They did not; both seeing it would be to no purpose. Equally purposeless to prolong the interview; and they turned toward the door, the daughter of Don Ignacio leading where she had before followed.
This was just as Santa Anna wished it. Seemingly forgetful of his cork-leg, and the limp he took such pains to conceal, he jerked himself out of his chair and hurried after – on a feigned plea of politeness. Just in time to say to the Countess in a hurried, half-whisper: —
“If the Condesa will return, and prefer her request alone, it may meet with more favour.”
The lady passed on, with head held disdainfully, as though she heard but would not heed. She did hear what he said, and it brought a fresh flush upon her cheek, with another flash of anger in her eyes. For she could not mistake his meaning, and knew it was as the serpent whispering into the ear of Eve.
Chapter Twenty One
A Woman’s Scheme
“My poor Ruperto is indeed in danger! Now I am sure of it. Ah, even to his life! And I may be the cause of his losing it.”
So spoke the Countess Almonté half in soliloquy, though beside her sat her friend Luisa Valverde. They were in a carriage on return from their fruitless visit to the Dictator. It was the Countess’ own landau which had remained waiting for them outside the Palace gates.
The other, absorbed with her own anxieties, might not have noticed what was said but for its nature. This, being in correspondence with what was at the moment in her own mind, caught her ear, almost making her start. For she, too, was thinking of a life endangered, and how much that danger might be due to herself. It was not poor Ruperto’s life, but poor Florencio’s.
“You the cause, Ysabel!” she said, not in surprise, save at the similarity of their thoughts. “Ah! yes; I think I comprehend you.”
“If not, amiga, don’t ask explanation of it now. It’s a hateful thing, and I dislike to think, much more speak of it. Some other time I’ll tell you all. Now we’ve work to do – a task that will take all our energies – all our cunning to accomplish it. However is it to be done? Valga me Dios!”

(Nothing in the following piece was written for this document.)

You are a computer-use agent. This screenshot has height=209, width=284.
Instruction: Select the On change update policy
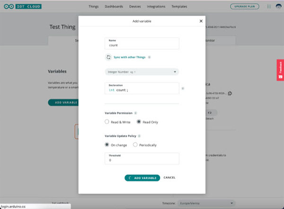pos(107,145)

To her interrogatory she did not expect reply. And the desponding look of Luisa Valverde showed she had none to give that would be satisfactory; for she quite understood what was the task spoken of, and equally comprehended the difficulty of its accomplishment. Perplexed as the Countess herself, and possibly more despairing, she could but echo the exclamatory words —
“How indeed! Valga me Dios.”
For a while they sat without further exchange of speech, both buried in thought. Not long, however, when the Countess again spoke, saying —
“You’re not good at dissembling, Luisita; I wish you were.”
“Santissima!” exclaimed her friend, alike surprised at the remark as at its abruptness. “Why do you wish that Ysabel?”
“Because I think I know a way by which something might be done – if you were but the woman to do it.”
“Oh, Ysabelita! I will do anything to get Florencio out of prison.”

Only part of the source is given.